In the material below, the lines from the one containing "Instruction: Sort by State column arrows icon" through the one containing "Focus the Screen Age Max field" are to be given again exactly, ends included, and no others.
⁂
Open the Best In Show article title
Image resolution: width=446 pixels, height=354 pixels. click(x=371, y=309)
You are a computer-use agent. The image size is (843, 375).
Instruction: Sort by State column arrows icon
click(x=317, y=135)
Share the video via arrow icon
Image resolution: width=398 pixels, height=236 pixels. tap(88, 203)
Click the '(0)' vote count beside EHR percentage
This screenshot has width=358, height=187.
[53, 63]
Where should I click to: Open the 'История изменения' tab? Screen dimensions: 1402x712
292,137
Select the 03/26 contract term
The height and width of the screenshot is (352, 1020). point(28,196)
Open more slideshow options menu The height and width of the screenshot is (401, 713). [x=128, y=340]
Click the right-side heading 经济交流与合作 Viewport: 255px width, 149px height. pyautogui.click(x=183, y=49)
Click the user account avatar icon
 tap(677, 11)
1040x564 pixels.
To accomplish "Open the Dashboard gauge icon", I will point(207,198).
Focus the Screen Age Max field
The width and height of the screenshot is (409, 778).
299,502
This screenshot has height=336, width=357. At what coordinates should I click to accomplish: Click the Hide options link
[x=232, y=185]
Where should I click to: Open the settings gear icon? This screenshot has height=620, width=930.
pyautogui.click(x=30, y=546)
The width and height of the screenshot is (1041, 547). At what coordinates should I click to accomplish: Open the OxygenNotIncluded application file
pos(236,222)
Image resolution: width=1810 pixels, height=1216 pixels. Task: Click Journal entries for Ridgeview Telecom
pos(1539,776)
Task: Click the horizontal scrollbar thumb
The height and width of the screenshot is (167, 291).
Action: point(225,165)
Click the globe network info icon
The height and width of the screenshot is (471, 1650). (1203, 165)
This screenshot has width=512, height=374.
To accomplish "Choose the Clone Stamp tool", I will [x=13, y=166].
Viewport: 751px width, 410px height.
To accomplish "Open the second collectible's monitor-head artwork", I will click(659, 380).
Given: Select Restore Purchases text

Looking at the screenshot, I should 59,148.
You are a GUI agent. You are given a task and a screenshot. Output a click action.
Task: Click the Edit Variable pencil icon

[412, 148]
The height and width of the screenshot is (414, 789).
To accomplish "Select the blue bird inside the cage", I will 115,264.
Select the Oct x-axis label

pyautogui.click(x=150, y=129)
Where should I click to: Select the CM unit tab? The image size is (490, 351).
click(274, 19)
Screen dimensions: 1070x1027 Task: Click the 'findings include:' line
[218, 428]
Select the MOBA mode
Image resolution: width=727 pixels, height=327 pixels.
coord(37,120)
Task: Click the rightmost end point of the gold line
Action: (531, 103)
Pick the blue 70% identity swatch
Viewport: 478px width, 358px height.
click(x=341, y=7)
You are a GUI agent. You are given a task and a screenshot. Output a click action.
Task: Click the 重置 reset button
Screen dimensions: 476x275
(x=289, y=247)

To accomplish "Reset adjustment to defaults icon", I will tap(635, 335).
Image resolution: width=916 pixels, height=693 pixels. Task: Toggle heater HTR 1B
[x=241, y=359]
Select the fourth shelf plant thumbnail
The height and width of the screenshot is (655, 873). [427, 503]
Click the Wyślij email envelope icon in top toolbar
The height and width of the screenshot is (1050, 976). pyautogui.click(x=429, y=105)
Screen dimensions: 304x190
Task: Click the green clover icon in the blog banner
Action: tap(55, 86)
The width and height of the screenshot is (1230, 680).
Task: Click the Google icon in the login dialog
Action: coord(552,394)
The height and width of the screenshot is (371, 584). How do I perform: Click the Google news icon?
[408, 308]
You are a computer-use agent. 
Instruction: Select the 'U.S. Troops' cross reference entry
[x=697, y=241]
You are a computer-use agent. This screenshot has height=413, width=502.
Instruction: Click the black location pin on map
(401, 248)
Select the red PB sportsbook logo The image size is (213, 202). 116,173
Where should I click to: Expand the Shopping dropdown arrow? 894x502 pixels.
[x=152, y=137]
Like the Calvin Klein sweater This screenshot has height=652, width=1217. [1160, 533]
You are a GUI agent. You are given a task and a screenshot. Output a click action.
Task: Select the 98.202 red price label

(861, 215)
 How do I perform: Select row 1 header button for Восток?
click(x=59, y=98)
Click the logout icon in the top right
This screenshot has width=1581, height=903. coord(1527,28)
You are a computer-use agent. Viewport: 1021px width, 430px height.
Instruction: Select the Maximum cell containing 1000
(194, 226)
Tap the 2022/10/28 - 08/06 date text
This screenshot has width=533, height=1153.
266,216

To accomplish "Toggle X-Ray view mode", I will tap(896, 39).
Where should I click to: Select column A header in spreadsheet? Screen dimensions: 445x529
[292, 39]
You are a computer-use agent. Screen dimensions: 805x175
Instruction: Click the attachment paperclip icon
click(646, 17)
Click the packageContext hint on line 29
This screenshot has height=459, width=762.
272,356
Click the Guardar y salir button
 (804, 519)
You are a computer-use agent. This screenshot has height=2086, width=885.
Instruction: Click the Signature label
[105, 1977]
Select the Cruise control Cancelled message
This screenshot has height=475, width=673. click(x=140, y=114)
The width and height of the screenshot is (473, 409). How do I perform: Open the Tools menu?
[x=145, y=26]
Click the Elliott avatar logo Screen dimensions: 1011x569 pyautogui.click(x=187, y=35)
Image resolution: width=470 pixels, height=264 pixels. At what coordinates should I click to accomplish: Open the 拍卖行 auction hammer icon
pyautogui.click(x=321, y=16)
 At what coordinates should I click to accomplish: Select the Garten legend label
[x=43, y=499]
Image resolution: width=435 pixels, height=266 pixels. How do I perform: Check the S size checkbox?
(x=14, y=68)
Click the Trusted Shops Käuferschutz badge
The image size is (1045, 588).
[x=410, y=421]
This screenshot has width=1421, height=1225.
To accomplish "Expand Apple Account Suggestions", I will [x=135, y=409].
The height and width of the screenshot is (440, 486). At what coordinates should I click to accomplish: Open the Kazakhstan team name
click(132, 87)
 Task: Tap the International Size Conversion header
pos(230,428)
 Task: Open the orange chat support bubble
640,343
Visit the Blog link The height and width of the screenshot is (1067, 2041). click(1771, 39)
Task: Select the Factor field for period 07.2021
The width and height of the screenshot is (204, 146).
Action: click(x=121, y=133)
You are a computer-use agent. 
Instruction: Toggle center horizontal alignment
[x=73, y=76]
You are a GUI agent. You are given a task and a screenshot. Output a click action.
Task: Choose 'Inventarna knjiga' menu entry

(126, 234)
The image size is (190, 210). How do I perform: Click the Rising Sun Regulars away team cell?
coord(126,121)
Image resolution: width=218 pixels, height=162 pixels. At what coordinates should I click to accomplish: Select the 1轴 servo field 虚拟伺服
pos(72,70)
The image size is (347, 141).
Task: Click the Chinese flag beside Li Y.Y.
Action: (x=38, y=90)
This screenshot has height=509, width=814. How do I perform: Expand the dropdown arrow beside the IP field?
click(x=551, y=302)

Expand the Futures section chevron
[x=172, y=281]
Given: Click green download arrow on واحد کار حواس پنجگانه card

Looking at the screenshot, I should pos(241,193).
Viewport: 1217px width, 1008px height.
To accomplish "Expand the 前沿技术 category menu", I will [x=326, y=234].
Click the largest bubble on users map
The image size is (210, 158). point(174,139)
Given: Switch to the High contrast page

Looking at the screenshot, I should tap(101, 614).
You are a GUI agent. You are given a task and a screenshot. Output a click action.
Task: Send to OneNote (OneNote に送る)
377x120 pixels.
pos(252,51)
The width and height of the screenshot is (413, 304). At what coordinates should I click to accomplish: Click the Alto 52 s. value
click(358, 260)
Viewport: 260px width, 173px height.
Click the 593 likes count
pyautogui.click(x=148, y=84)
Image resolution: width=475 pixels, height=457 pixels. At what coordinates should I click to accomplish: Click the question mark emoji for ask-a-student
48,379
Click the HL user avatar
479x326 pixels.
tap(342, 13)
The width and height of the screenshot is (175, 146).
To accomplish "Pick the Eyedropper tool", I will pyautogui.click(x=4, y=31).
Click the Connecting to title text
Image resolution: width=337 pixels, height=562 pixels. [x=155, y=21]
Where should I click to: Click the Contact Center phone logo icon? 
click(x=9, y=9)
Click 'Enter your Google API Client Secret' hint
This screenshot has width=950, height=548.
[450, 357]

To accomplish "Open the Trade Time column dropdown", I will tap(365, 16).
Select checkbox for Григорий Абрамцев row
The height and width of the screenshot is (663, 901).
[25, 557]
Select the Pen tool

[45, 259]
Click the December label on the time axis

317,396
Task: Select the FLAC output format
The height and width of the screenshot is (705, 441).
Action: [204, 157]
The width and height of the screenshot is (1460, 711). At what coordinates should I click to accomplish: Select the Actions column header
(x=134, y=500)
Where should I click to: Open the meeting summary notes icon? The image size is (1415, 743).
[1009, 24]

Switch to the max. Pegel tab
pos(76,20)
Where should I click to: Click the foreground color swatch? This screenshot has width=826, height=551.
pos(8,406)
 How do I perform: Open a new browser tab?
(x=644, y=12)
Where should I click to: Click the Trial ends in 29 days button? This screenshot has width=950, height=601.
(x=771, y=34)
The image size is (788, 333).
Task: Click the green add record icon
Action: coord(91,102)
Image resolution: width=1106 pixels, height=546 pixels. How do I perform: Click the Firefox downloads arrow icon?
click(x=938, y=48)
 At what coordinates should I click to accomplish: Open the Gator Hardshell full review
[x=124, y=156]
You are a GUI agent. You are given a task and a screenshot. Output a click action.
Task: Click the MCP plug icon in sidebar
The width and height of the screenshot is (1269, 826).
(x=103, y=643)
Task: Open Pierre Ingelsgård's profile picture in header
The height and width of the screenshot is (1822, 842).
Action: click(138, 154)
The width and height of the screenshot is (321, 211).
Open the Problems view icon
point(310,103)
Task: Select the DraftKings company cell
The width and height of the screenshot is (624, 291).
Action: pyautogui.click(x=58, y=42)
⁂
- [EXPECTED ANSWER]
Instruction: Sort by State column arrows icon
click(x=317, y=135)
Share the video via arrow icon
Image resolution: width=398 pixels, height=236 pixels. tap(88, 203)
Click the '(0)' vote count beside EHR percentage
This screenshot has width=358, height=187.
[53, 63]
Where should I click to: Open the 'История изменения' tab? Screen dimensions: 1402x712
292,137
Select the 03/26 contract term
The height and width of the screenshot is (352, 1020). point(28,196)
Open more slideshow options menu The height and width of the screenshot is (401, 713). [x=128, y=340]
Click the right-side heading 经济交流与合作 Viewport: 255px width, 149px height. pyautogui.click(x=183, y=49)
Click the user account avatar icon
 tap(677, 11)
1040x564 pixels.
To accomplish "Open the Dashboard gauge icon", I will point(207,198).
Focus the Screen Age Max field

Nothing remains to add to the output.